(returning to Ireland posts)
We are currently lounging in a hotel just outside the coastal city of Wexford. Yesterday morning, after everyone woke up feeling worse than we did the day before, we ultimately decided not to continue on the trail at all. We ate, got a ride into Rathdrum with the cook, and spent about an hour in an internet cafe, canceling our B&B reservations and booking new accommodations in Wexford.
Why Wexford? We could have just caught taxis to our B&Bs and kept our plans mostly the same, but Keller wisely suggested that we find a place to finish out our vacationing that has more to offer in terms of things to do, than the littler hamlets along the Wicklow Way. Wexford is by no means a big city, but it's not a village, either, and we figured we'd have a better chance of entertaining ourselves there than at the B&Bs.
So, after making arrangements, we ate some lunch, and caught a train to Wexford. The ride was pleasant, and it helped me appreciate just how small Ireland is (and how large the US is). If the Wicklow Way didn't go up and down through mountains but instead cut straight across flatland, we'd make across the entire country in no time.
It was about an hour ride to Wexford. After arriving, we stocked up on cough drops (that contain anti-biotics), and then foolishly decided to walk the (it turns out) 3km uphill to our hotel, learning later that it only costs 6 euro to travel between the town and hotel. Due to some confusion regarding the reservation we had made, we end up with a room in a private building caled The Lodge, with a king, double, and twin bed, private bath, and full breakfast included. We make tea and lounge around for a couple hours, just chatting and resting.

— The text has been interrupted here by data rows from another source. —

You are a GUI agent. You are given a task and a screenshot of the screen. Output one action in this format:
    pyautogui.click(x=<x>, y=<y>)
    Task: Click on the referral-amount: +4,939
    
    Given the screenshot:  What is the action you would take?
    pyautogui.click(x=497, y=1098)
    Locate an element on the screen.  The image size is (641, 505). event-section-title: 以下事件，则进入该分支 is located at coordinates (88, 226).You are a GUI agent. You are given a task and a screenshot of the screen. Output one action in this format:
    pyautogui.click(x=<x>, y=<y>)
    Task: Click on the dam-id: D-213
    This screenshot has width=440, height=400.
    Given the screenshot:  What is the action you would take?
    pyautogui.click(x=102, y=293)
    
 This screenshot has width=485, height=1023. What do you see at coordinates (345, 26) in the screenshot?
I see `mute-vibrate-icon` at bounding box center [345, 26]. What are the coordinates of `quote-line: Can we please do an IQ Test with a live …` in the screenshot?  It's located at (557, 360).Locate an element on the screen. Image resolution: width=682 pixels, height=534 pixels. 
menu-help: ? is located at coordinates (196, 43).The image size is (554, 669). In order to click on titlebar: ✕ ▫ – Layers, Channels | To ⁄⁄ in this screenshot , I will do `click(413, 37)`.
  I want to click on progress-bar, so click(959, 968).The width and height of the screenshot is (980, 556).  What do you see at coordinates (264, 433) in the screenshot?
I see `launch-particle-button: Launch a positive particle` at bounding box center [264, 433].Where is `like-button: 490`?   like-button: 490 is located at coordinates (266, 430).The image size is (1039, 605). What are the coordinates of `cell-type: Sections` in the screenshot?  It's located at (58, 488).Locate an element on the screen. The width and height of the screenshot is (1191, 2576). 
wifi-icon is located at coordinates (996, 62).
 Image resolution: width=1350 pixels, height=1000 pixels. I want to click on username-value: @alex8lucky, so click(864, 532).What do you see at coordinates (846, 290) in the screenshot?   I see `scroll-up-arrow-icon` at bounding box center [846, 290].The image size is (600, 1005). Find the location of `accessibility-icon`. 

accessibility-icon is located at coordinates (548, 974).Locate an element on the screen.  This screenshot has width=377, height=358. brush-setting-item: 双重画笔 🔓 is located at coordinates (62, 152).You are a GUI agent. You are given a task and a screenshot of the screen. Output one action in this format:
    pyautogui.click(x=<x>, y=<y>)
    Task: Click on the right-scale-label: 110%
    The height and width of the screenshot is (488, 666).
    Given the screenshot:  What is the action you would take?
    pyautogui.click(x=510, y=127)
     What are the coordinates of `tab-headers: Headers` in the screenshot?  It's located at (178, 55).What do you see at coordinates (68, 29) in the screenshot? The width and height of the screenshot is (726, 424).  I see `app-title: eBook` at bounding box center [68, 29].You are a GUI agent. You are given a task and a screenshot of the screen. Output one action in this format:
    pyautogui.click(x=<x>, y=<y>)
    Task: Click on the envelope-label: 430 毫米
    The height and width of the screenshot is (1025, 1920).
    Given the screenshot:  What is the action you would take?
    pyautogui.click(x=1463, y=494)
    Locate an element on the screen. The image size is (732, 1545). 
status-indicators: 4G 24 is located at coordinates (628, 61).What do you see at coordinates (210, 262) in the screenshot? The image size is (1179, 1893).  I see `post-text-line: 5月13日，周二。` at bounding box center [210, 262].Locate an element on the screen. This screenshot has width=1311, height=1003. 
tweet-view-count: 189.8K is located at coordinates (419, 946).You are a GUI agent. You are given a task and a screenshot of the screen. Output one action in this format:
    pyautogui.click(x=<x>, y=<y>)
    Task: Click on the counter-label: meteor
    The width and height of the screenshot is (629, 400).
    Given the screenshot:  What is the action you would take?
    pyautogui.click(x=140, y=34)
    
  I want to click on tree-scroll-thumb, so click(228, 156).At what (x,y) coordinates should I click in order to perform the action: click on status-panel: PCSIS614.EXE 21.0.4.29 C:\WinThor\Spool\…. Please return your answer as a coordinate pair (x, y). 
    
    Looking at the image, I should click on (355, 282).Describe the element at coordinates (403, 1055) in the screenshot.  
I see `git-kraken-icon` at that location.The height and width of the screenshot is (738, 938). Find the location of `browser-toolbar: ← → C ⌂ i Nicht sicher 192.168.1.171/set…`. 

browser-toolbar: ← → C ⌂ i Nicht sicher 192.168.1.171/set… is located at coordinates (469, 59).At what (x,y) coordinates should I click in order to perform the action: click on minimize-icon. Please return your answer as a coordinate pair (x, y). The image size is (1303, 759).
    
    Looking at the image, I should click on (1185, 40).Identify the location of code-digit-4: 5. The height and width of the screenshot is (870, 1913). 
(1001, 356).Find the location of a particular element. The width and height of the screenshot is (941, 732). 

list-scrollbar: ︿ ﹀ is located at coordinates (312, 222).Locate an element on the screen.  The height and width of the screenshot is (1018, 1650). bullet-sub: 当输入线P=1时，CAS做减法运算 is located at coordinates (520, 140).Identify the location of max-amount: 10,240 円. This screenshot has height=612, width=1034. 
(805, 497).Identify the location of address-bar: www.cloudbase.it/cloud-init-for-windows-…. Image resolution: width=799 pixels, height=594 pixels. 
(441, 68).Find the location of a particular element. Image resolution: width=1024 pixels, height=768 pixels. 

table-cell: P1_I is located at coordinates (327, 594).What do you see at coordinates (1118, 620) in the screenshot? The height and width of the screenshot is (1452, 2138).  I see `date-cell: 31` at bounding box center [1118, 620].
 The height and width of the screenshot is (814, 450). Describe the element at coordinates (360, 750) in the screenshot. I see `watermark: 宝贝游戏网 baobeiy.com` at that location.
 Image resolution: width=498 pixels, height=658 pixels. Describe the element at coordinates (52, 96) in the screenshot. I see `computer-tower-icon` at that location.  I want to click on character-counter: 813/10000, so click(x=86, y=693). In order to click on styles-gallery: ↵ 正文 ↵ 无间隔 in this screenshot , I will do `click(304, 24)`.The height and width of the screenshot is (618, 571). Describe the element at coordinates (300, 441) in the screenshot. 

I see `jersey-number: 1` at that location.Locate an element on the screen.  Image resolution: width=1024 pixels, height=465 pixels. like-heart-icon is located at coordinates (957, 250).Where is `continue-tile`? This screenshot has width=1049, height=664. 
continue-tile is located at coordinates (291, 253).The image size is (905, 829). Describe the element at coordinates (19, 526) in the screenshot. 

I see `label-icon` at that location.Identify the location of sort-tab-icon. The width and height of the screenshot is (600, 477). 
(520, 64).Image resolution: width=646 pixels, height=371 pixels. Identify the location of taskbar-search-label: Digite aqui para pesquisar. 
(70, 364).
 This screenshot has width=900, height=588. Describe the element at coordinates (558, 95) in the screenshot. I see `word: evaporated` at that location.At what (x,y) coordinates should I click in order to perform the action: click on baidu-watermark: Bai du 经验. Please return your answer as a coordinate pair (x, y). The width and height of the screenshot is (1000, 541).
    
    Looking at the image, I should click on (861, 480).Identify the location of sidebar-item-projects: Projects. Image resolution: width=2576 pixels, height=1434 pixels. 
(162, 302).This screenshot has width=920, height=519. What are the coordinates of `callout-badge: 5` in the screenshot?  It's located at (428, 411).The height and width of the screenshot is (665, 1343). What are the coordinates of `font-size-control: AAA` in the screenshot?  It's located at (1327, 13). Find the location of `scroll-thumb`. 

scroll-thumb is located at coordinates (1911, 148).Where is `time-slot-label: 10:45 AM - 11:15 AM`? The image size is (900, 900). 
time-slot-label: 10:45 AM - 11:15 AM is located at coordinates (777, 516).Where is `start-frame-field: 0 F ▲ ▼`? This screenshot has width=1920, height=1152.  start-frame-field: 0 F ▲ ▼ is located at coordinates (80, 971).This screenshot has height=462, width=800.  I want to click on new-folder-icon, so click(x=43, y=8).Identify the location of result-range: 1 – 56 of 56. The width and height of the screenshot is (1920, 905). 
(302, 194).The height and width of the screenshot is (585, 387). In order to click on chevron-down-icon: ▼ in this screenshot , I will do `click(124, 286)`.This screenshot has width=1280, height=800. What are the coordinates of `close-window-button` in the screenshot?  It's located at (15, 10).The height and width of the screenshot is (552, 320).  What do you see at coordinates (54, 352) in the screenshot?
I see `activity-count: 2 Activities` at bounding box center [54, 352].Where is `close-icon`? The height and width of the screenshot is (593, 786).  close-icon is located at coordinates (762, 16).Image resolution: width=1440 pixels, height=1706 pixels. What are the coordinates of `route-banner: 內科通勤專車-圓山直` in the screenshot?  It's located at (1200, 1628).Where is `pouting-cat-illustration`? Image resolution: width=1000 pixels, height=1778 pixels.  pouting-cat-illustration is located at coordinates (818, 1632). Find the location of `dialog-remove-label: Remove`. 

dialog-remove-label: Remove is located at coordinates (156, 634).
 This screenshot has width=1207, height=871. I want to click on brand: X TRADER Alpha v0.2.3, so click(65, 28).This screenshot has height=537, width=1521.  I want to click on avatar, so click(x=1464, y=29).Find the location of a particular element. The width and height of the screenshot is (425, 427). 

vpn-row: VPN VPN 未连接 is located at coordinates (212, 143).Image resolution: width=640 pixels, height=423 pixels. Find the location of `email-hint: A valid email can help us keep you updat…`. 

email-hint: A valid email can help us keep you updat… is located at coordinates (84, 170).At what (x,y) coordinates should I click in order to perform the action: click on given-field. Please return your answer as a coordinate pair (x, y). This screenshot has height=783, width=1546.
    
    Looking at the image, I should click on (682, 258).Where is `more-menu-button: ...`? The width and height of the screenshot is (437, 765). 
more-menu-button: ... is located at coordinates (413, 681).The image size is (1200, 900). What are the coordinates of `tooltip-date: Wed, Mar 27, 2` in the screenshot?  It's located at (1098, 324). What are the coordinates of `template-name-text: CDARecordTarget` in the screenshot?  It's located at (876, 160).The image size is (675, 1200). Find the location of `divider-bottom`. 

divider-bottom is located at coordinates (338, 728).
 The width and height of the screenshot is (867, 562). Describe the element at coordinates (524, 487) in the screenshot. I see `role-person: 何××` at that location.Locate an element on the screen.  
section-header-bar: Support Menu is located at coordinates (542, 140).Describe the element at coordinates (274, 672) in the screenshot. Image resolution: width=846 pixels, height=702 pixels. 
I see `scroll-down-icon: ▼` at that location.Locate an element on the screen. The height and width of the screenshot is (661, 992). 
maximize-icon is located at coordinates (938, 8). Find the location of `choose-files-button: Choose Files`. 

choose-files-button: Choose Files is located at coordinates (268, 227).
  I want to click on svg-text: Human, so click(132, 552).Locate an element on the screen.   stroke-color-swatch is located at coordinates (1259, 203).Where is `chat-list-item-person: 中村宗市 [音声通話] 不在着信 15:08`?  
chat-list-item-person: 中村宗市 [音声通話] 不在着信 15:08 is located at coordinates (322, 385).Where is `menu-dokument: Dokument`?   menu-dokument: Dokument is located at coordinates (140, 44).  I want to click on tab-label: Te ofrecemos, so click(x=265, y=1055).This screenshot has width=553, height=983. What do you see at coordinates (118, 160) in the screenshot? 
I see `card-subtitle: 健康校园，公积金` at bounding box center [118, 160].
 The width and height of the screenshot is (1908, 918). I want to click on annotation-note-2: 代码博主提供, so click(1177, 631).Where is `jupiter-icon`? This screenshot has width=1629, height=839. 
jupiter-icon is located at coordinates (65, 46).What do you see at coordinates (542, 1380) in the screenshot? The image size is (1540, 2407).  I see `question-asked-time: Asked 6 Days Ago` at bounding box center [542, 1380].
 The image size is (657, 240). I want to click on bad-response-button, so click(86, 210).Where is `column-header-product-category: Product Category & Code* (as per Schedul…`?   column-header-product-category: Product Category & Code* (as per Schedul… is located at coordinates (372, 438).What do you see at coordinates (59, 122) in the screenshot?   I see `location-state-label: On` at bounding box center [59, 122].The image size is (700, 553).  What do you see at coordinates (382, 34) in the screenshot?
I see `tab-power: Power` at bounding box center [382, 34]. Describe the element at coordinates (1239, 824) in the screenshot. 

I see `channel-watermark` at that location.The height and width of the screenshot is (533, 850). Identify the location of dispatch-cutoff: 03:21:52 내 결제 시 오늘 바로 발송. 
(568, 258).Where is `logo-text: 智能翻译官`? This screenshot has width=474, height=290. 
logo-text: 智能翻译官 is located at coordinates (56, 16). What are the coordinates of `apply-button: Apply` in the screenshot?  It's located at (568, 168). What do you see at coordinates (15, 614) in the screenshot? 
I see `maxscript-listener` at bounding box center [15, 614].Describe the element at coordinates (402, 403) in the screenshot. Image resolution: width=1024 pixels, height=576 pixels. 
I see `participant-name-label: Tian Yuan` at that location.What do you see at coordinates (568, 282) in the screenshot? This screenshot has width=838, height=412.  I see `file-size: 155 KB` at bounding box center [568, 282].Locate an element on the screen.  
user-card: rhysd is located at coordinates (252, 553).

Around 6:30, we head to town (by taxi this time) to get dinner. We wander around a bit before deciding on a small second-story Italian place called Amalfi Coast. It's new, apparently, and has real, Amalfi-style Italian cooking (by the way, the next time we all travel, Keller and I are going to push for a cycling and culinary tour in Italty). We enjoyed a speciality tasting menu with four courses and shared a bottle of a dry Italian wine called Soave. We toasted to getting off the trail and getting to Wexford. Full of food and plague by sinus headaches, we returned to the hotel and went to bed.
So far today we've eaten breakfast and taken showers, at the most leisurely pace possible. We'll head back into town shortly, maybe to find a castle or ride in a boat. Andrew and I leave for Dublin tomorrow morning.
If I had one piece of advice to give when it comes to having a good vacation, it would be: Don't let things that are out of your control happen. However, since that is by definition impossible, here are some real pieces of advice that may help you survive when things do inevitably get out of your control:
1. Be flexible/open to changes of plan. Along the same lines,
2. Plan to spend more money than you think you'll need to. Having a plan is important, but it is also important not to be too attached to or invested in those plans because if something changes you need to be clear-headed enough to come up with (and be accepting of) a realistic alternative. The four of us have been pretty good about this--right now, we are in a town we hadn't planned to visit, we are spending money on meals and hotels and medications that we didnt know we'd need. And we're still having a pretty good time, considering that we're sick as dogs.
I think the one area where we could have had more forethought would have been:
3. Know your limits. For us, I mostly mean this in the physical sense. We've been saying this whole time that getting sick was not something we could have avoided, and mostly I think that's true, but maybe it was foolish of us to think that we could do 5 days of rainy mountain hiking without consequences.